* [WHAT IS EXPECTED] Starting with the line that contains "Visit the coachpower profile via username" and stopping after the line that contains "Viewport: 1280px width, 786px height.", return each line below exactly as written, with no others.

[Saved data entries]
◇ ◇ ◇ ◇ ◇ ◇ ◇
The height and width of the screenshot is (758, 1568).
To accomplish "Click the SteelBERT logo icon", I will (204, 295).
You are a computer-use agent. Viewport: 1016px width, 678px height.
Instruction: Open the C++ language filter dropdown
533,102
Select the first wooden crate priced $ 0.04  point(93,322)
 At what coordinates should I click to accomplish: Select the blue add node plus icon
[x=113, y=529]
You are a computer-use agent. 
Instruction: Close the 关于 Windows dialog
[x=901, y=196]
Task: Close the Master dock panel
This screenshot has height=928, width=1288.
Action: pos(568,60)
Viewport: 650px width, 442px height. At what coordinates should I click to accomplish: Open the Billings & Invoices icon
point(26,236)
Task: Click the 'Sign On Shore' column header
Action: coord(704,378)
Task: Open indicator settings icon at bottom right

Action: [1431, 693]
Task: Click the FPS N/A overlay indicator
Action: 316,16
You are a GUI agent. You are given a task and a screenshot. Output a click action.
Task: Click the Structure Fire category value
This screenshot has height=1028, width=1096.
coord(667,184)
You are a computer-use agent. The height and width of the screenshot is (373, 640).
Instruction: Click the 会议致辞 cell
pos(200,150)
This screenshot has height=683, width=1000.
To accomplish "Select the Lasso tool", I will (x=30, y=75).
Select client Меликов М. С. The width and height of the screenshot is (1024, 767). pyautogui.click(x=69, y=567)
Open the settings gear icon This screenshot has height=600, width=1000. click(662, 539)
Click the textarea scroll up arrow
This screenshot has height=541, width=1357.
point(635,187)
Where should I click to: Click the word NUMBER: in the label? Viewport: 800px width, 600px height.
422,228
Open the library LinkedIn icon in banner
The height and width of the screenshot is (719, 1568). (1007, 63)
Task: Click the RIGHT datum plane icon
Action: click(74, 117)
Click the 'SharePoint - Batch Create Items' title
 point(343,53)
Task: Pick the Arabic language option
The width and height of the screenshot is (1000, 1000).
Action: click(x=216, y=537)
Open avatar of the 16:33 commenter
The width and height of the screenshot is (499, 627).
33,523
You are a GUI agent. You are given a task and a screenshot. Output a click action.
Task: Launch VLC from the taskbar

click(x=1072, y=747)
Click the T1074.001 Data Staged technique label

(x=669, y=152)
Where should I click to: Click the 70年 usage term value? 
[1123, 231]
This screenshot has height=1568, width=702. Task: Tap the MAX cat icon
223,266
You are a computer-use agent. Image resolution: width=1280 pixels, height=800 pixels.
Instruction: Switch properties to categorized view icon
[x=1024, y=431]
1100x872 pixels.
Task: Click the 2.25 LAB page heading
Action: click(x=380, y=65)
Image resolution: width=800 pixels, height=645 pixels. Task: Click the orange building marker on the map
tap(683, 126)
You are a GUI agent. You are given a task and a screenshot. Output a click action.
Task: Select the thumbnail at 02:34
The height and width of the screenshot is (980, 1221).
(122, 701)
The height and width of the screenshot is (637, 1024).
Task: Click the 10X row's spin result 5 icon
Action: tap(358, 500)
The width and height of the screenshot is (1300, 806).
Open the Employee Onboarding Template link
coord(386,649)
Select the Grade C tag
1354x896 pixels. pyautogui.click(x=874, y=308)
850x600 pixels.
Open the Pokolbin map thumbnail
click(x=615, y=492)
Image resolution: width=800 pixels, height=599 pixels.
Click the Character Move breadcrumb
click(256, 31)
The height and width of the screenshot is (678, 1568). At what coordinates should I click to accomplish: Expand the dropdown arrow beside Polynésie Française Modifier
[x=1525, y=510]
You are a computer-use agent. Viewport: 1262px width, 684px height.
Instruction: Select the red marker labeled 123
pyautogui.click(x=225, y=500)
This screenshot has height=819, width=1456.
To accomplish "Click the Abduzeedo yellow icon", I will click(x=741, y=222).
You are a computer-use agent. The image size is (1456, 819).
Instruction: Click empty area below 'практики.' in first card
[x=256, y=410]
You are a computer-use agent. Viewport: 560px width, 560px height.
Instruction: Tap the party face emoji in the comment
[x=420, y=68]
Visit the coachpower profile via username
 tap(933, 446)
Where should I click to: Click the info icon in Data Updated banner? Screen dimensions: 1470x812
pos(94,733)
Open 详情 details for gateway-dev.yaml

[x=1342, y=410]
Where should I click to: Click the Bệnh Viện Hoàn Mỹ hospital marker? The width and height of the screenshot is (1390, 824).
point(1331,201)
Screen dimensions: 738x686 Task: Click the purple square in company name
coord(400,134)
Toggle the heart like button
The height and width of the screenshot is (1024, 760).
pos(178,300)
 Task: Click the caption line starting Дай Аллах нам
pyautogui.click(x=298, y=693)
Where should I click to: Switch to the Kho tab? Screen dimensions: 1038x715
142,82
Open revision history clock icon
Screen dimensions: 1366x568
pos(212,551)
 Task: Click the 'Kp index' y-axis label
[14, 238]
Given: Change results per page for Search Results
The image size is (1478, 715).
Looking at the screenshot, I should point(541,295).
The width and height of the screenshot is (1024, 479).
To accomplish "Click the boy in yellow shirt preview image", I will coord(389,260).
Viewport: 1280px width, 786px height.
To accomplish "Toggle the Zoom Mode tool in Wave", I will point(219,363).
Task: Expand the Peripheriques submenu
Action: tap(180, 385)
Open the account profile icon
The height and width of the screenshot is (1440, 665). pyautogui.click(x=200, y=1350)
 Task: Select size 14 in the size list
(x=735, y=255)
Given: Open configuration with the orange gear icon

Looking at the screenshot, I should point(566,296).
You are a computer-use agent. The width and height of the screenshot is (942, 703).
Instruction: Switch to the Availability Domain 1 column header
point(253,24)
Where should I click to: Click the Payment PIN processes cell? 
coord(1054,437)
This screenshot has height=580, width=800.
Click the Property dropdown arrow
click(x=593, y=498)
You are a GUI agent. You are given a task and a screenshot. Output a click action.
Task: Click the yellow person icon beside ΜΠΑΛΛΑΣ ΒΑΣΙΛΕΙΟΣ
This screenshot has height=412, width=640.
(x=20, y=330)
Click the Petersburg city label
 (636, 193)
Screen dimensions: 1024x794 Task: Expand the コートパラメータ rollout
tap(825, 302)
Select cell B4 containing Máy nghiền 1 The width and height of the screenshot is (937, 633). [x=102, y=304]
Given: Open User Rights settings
◇ ◇ ◇ ◇ ◇ ◇ ◇
* [FINAL ANSWER]
Visit the coachpower profile via username
 tap(933, 446)
Where should I click to: Click the info icon in Data Updated banner? Screen dimensions: 1470x812
pos(94,733)
Open 详情 details for gateway-dev.yaml

[x=1342, y=410]
Where should I click to: Click the Bệnh Viện Hoàn Mỹ hospital marker? The width and height of the screenshot is (1390, 824).
point(1331,201)
Screen dimensions: 738x686 Task: Click the purple square in company name
coord(400,134)
Toggle the heart like button
The height and width of the screenshot is (1024, 760).
pos(178,300)
 Task: Click the caption line starting Дай Аллах нам
pyautogui.click(x=298, y=693)
Where should I click to: Switch to the Kho tab? Screen dimensions: 1038x715
142,82
Open revision history clock icon
Screen dimensions: 1366x568
pos(212,551)
 Task: Click the 'Kp index' y-axis label
[14, 238]
Given: Change results per page for Search Results
The image size is (1478, 715).
Looking at the screenshot, I should point(541,295).
The width and height of the screenshot is (1024, 479).
To accomplish "Click the boy in yellow shirt preview image", I will coord(389,260).
Viewport: 1280px width, 786px height.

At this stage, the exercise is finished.